Cinquant’anni dopo la serie che fece sognare un intero Paese, Sandokan è pronto a tornare. Alla Festa del Cinema di Roma, la nuova produzione firmata Lux Vide in collaborazione con Rai Fiction, è stata presentata come un passaggio di testimone tra generazioni: non un semplice remake, ma una riscrittura del mito, più complessa, più umana, più contemporanea.
«Abbiamo raccolto un testimone che risale a cinquant’anni fa», ha raccontato il regista della serie Jan Maria Michelini (insieme a Nicola Abbatangelo), «un racconto piratesco all’italiana che abbiamo voluto modernizzare. I personaggi sono scritti con maggiore profondità: Sandokan parte come un Robin Hood dei mari, ma capirà che la vera libertà è quella che ti fa donare agli altri».

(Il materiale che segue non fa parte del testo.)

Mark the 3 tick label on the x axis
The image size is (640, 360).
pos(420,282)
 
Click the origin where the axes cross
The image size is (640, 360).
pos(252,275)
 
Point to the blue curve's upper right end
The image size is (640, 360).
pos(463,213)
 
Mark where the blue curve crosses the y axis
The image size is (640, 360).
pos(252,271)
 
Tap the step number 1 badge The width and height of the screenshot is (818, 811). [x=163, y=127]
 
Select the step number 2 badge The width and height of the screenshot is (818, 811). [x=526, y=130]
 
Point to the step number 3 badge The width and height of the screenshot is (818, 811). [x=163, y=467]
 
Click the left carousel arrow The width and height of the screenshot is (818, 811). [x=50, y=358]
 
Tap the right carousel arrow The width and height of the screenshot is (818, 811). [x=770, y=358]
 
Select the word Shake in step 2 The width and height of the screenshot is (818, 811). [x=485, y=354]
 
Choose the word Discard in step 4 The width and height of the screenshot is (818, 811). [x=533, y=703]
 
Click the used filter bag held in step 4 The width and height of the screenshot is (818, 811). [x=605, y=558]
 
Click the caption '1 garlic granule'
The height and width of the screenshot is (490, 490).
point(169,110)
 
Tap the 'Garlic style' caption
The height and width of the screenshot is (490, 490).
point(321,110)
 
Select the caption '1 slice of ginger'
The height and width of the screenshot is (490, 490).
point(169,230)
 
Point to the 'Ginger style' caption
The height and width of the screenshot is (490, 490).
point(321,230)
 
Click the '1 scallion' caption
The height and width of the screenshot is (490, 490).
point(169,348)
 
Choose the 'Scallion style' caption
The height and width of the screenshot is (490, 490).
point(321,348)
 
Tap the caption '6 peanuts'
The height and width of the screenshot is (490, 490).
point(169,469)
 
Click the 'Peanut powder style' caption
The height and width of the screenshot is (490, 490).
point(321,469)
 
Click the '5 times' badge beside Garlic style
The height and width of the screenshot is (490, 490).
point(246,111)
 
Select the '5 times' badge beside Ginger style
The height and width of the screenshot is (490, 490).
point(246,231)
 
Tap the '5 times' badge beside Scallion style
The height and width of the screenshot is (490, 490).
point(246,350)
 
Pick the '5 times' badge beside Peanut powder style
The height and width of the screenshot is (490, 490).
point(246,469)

Non solo una storia d’avventura, ma una riflessione sul potere, sulla libertà, sull’inclusione. E dopo anni di attesa e di preparazione, Sandokan – «un po’ Robin Hood, un po’ asceta» – è diventato per Can Yaman il ruolo della vita: «Il mio Sandokan è autentico e originale. In questa prima stagione lo vedremo in un viaggio dentro sé stesso», ha spiegato l’attore. «Nasce con un’idea di libertà per liberare sé e sua madre, ma diventa il salvatore di un popolo. È un personaggio inclusivo, che appoggia le diversità e l’integrazione».
Yaman ha raccontato di essersi preparato per cinque anni, studiando ogni sfumatura del personaggio: «Un ruolo così arriva raramente nella vita di un attore. All’inizio mi concentravo sulla parte fisica, ma ho scoperto che quella emotiva è ancora più intensa. Sandokan è un uomo sofferente, ascetico, ma anche ironico: ho imparato da lui che anche nella sofferenza bisogna saper sorridere».
Nel ruolo di Yanez de Gomera, l’amico e alter ego di Sandokan, un bravissimo Alessandro Preziosi ha trovato una chiave personale: «Yanez è stata la mia fonte di ispirazione adolescenziale. Sul set con Can ho ritrovato una grande complicità emotiva e caratteriale. Ho cercato di unire alla mia esperienza tutta la mia cultura di padre, quel modo di rendere i personaggi accessibili a tutti, come nei film Disney. Mi sono permesso di essere disobbediente, di superare i confini, e per la prima volta sono stato pagato per farlo».
Nel ruolo di Marianna Guillonk, l’attrice Alanah Bloor porta in scena una figura femminile complessa, ribelle e moderna: «È stato meraviglioso poter dare un tocco contemporaneo a una donna vittoriana», ha spiegato l’attrice britannica. «Marianna trova la propria libertà in un mondo che cerca di limitarla. La forza delle donne non è qualcosa di moderno, ma è universale e senza tempo. Anche se la storia è ambientata nel passato, vedrete in lei tratti di voi stessi e delle persone che amate».
A interpretare l’altra metà del conflitto c’è Ed Westwick, il carismatico interprete di James Brooke, il cacciatore di pirati sulle tracce di Sandokan: «È un personaggio affascinante perché non è solo un cattivo», ha raccontato. «È determinato, persino crudele, ma ha anche un lato romantico. Non sono certo che il suo amore sia vero o una forma di manipolazione: è questo mistero che lo rende interessante». Un ruolo che, secondo l’attore, gli ha permesso di esplorare la natura del potere e del desiderio: «Cosa fai quando ottieni tutto ciò che vuoi? Chi diventi dopo? È una domanda che attraversa tutto il suo percorso».
Nel nuovo Sandokan, la fedeltà all’opera di Emilio Salgari convive con una lettura contemporanea: l’eroe dei mari diventa simbolo di resistenza al colonialismo, di inclusione e di coraggio morale.
Come hanno ricordato i produttori, «Salgari denunciava il colonialismo inglese e Sandokan rappresenta l’uomo che si ribella alle potenze dei grandi imperi».